**REQUIRED ACTION**. Below are the records; give again exactly the line with "The width and height of the screenshot is (311, 231).", the line with "Select the Hand tool", and each line that lies between them, and nothing besides.

**ENTRIES PROVIDED**.
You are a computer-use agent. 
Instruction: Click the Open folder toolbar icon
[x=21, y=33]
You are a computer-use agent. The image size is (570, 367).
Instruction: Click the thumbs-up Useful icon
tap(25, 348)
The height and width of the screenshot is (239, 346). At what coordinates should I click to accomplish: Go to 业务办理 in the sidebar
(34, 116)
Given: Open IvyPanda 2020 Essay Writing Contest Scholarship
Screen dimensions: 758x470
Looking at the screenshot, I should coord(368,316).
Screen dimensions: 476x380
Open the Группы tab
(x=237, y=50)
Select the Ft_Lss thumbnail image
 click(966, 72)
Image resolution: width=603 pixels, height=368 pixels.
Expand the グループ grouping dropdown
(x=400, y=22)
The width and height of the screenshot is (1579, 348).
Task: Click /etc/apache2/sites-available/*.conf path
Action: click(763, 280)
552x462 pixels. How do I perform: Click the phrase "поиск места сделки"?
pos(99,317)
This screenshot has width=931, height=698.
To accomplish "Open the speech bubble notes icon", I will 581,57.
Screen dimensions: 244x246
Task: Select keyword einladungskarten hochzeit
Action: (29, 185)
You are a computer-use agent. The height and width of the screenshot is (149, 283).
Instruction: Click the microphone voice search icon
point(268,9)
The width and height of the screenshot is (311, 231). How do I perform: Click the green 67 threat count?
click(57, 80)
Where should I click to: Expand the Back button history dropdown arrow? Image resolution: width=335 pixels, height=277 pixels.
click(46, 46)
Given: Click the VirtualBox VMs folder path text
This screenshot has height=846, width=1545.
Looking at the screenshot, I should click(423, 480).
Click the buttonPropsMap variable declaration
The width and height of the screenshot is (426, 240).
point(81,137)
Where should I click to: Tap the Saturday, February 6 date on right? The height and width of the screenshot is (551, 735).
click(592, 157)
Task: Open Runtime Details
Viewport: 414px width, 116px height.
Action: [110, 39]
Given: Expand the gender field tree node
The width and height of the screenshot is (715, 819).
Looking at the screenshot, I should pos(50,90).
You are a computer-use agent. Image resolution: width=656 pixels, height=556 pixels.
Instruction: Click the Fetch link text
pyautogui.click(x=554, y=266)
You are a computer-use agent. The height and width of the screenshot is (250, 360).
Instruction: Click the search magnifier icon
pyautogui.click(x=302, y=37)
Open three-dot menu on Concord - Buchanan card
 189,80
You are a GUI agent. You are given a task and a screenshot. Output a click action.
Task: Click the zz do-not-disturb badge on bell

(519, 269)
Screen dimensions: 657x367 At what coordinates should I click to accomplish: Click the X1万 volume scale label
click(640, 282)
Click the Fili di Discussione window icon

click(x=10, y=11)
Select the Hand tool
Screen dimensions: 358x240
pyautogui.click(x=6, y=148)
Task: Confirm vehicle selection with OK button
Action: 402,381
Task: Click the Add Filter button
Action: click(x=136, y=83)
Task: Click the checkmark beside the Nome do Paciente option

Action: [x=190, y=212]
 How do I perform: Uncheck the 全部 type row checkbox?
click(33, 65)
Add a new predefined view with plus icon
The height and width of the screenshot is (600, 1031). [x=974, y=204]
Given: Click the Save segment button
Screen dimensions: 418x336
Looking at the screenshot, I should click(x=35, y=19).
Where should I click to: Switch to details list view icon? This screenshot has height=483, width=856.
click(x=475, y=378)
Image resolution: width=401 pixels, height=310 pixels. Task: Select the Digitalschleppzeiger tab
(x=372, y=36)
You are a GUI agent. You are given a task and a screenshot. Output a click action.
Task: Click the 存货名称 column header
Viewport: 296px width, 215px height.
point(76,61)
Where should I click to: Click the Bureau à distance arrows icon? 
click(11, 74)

**PROBLEM SOLUTION**.
The width and height of the screenshot is (311, 231). How do I perform: Click the green 67 threat count?
click(57, 80)
Where should I click to: Expand the Back button history dropdown arrow? Image resolution: width=335 pixels, height=277 pixels.
click(46, 46)
Given: Click the VirtualBox VMs folder path text
This screenshot has height=846, width=1545.
Looking at the screenshot, I should click(423, 480).
Click the buttonPropsMap variable declaration
The width and height of the screenshot is (426, 240).
point(81,137)
Where should I click to: Tap the Saturday, February 6 date on right? The height and width of the screenshot is (551, 735).
click(592, 157)
Task: Open Runtime Details
Viewport: 414px width, 116px height.
Action: [110, 39]
Given: Expand the gender field tree node
The width and height of the screenshot is (715, 819).
Looking at the screenshot, I should pos(50,90).
You are a computer-use agent. Image resolution: width=656 pixels, height=556 pixels.
Instruction: Click the Fetch link text
pyautogui.click(x=554, y=266)
You are a computer-use agent. The height and width of the screenshot is (250, 360).
Instruction: Click the search magnifier icon
pyautogui.click(x=302, y=37)
Open three-dot menu on Concord - Buchanan card
 189,80
You are a GUI agent. You are given a task and a screenshot. Output a click action.
Task: Click the zz do-not-disturb badge on bell

(519, 269)
Screen dimensions: 657x367 At what coordinates should I click to accomplish: Click the X1万 volume scale label
click(640, 282)
Click the Fili di Discussione window icon

click(x=10, y=11)
Select the Hand tool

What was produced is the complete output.